-- Start of Given records --

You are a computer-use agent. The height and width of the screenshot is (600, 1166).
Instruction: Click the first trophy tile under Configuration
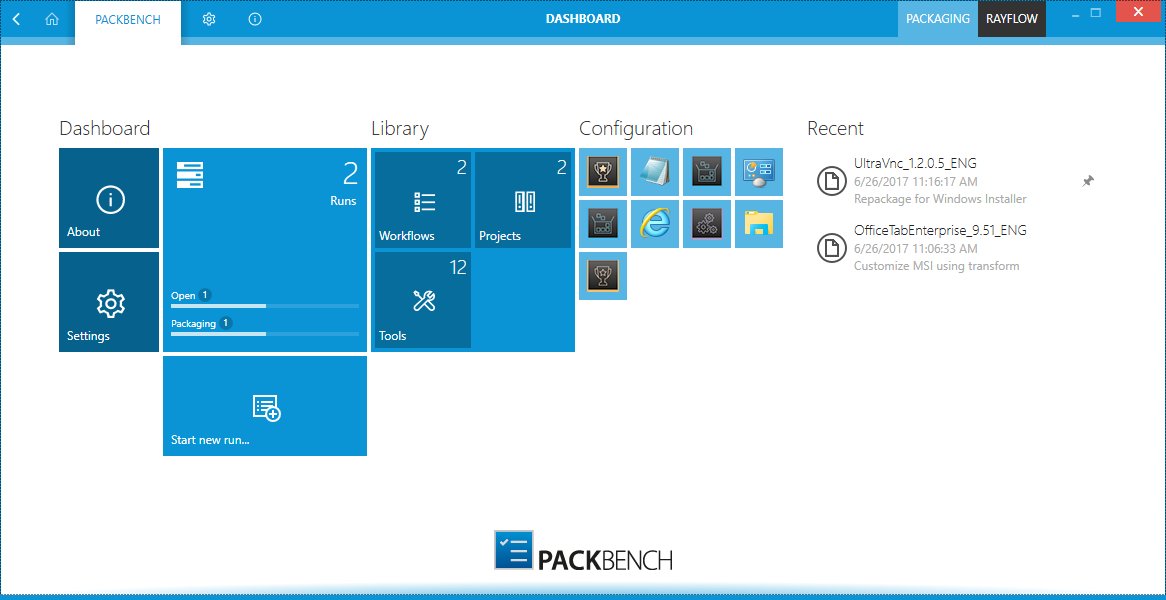[x=603, y=172]

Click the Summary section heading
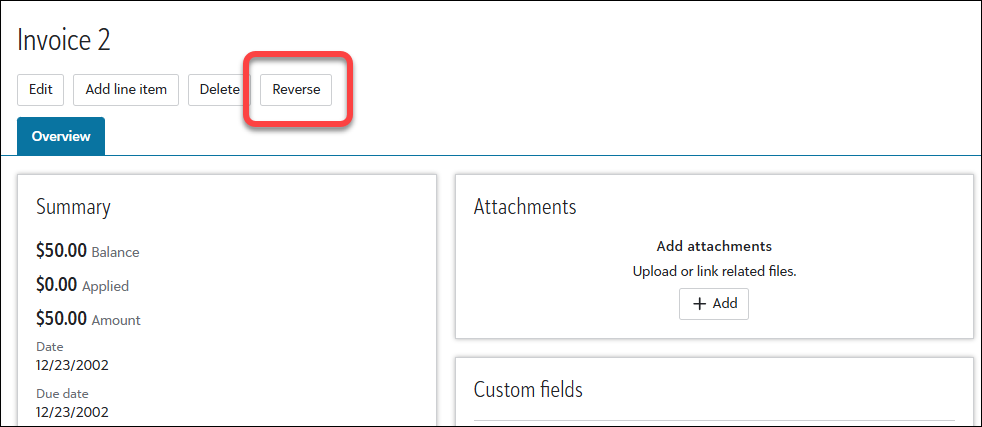(73, 207)
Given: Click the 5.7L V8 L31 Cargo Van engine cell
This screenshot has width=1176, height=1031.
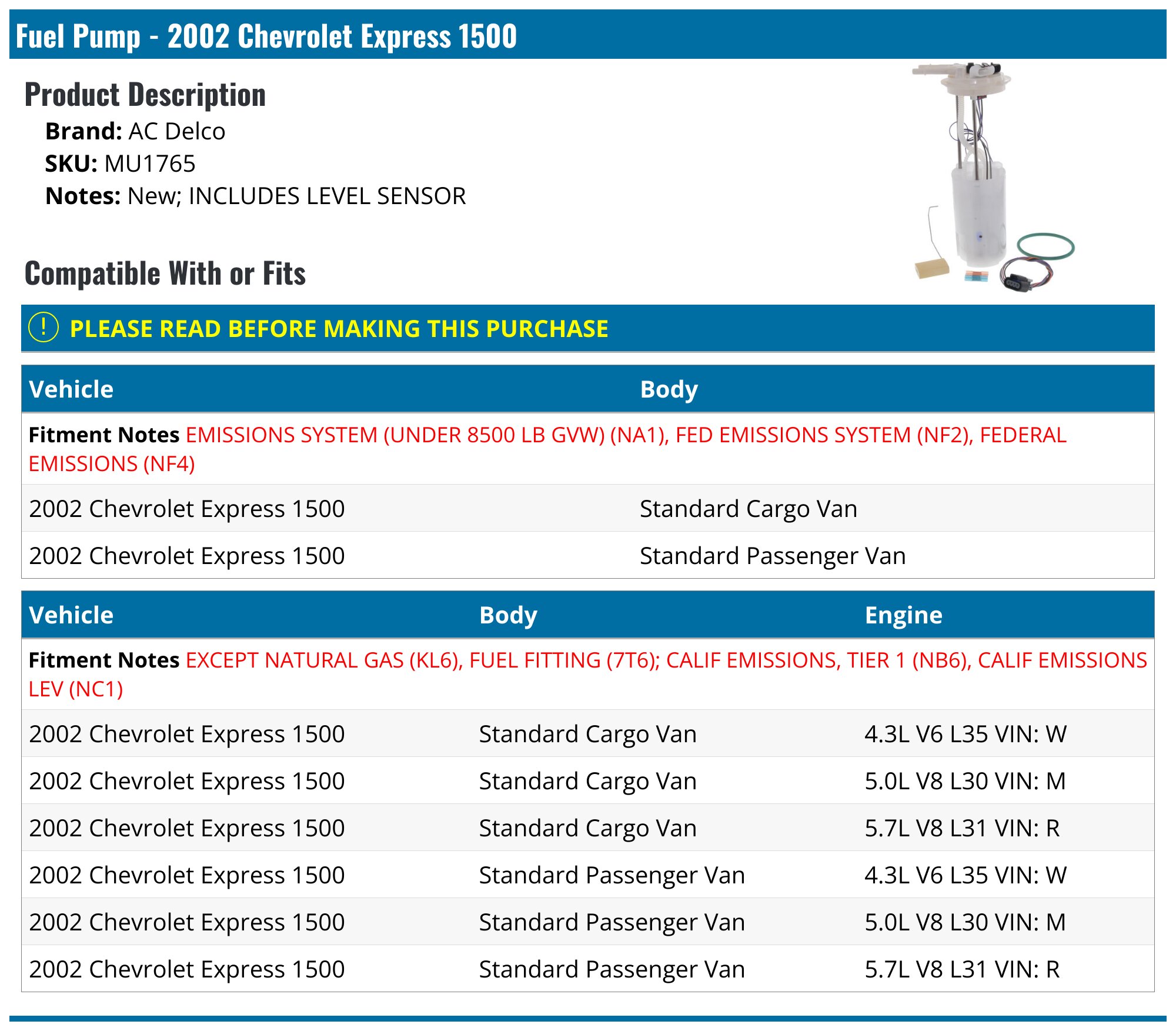Looking at the screenshot, I should (962, 828).
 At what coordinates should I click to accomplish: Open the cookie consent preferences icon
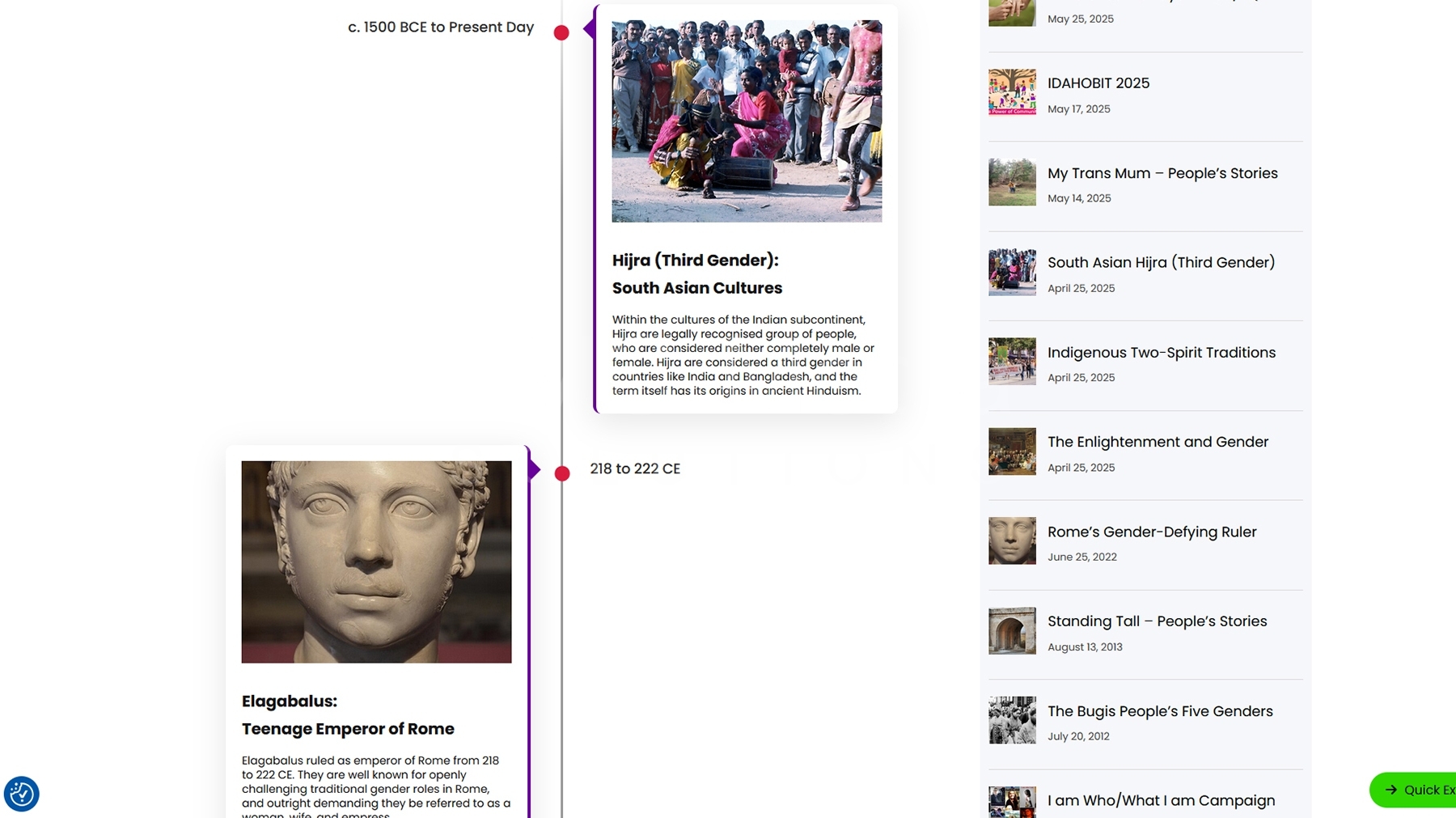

-- End of Given records --

→ **What is asked**: Please copy out every line of the records above word for word, leaving out the pictures.

→ **Result of this task**:
You are a computer-use agent. The height and width of the screenshot is (600, 1166).
Instruction: Click the first trophy tile under Configuration
[x=603, y=172]

Click the Summary section heading
(73, 207)
Given: Click the 5.7L V8 L31 Cargo Van engine cell
This screenshot has width=1176, height=1031.
Looking at the screenshot, I should (962, 828).
 At what coordinates should I click to accomplish: Open the cookie consent preferences icon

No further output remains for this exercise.